The song asks: “My little brother disappeared that year. Do you have any news of him? He wanted to build his country and to secure a happy future for those who live in Assam. He did not want to become a stranger in his own land.” It evokes the emotional connection with a family, and says: “Mother does not eat her food, the village youth all wait for you each day, your sister lights an earthen lamp in your room every day and poor old dad goes to the railway station every day, hoping to find you in one of the trains.”

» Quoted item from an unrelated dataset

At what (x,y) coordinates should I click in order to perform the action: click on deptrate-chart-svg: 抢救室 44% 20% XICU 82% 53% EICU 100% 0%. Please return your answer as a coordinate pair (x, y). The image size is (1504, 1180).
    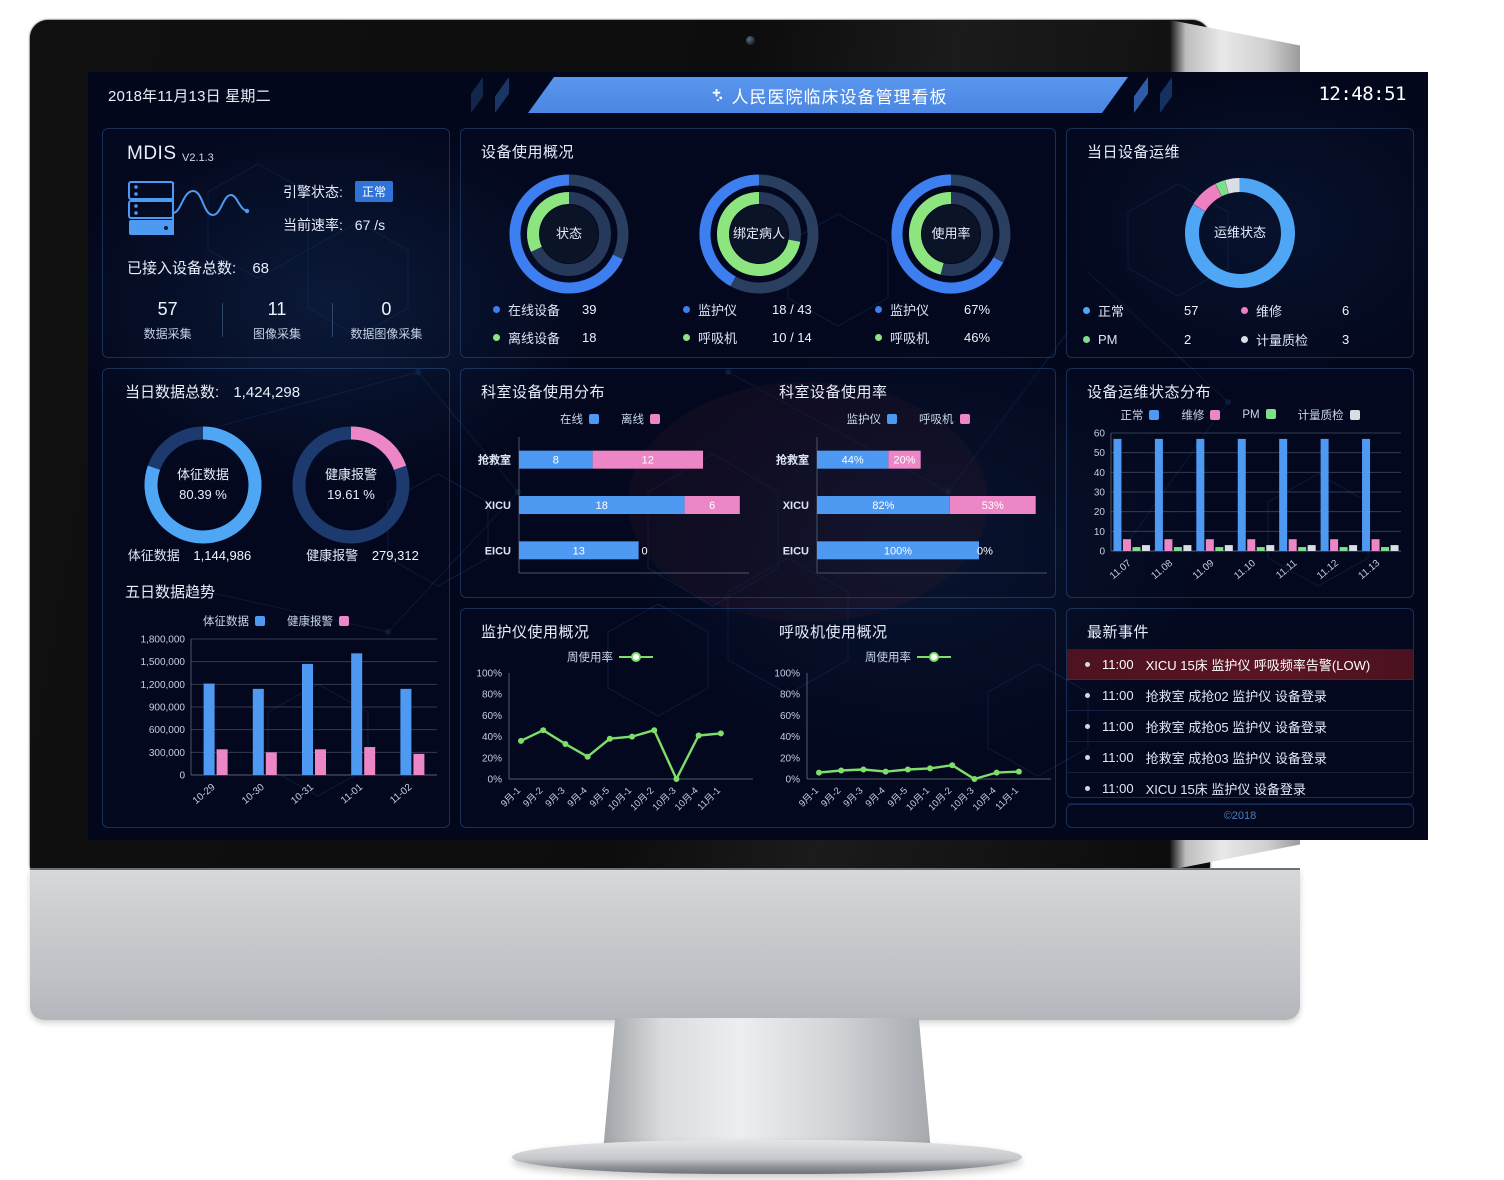
    Looking at the image, I should click on (912, 506).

Baruah also analyses and translates the lines of one of his later songs that was set to a martial melody that applauds bravery, sacrifice and heroism: “I salute mother Assam and I dress up to go to war. I salute the river Luit (another name for Brahmaputra) and pray to Goddess Kamakhya; with your blessings and an oath, I am off to war...It is not the time to teach history lessons, it is not the time to take it easy; the enemy taunts us at our gates, leave aside your daily tasks, get ready for war and be prepared to lay down your lives.”

Reflecting the turbulent times of the 1980s and early 1990s, when ULFA had unleashed a spree of violence and killings, one of Hazarika’s songs depicted an Assam where the stillness of death has overwhelmed life: “There is neither joy, nor sorrow. There is no laughter and no tears...There are no rules and no norms...There is only the chess game of death day in and day out. And amidst it, all things of beauty flee in fear.”

Noting the deeply inter-textual nature of Hazarika’s work, Baruah writes: “[His] music illustrates the imaginative possibilities of making India’s regional sub-nationalism compatible with pan-Indian nationalism.

Few of India’s cultural icons have so clearly reflected politics, and guided people through difficult times as Hazarika did in his lifetime.